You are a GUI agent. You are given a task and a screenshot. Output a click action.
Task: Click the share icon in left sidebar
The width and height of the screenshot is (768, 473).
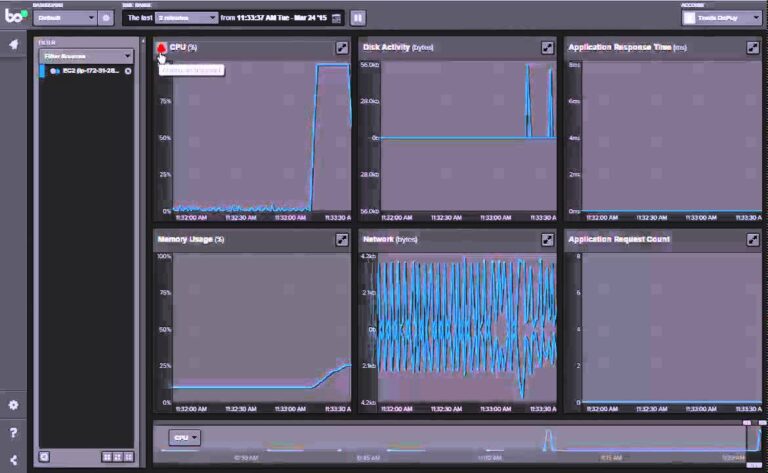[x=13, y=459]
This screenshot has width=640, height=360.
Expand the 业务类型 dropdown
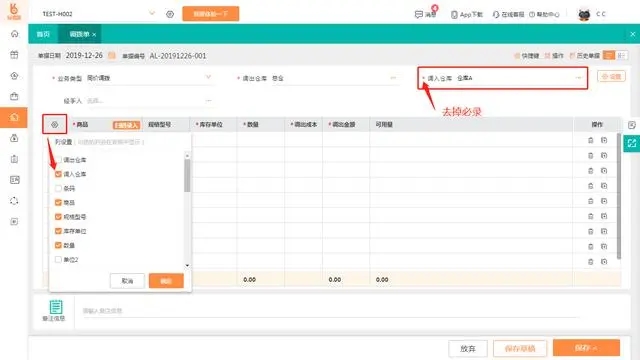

________

● Work required
The entire listing is to be printed exactly, with each picture omitted.

● Task response
You are a GUI agent. You are given a task and a screenshot. Output a click action.
Task: Click the share icon in left sidebar
The width and height of the screenshot is (768, 473).
[x=13, y=459]
This screenshot has width=640, height=360.
Expand the 业务类型 dropdown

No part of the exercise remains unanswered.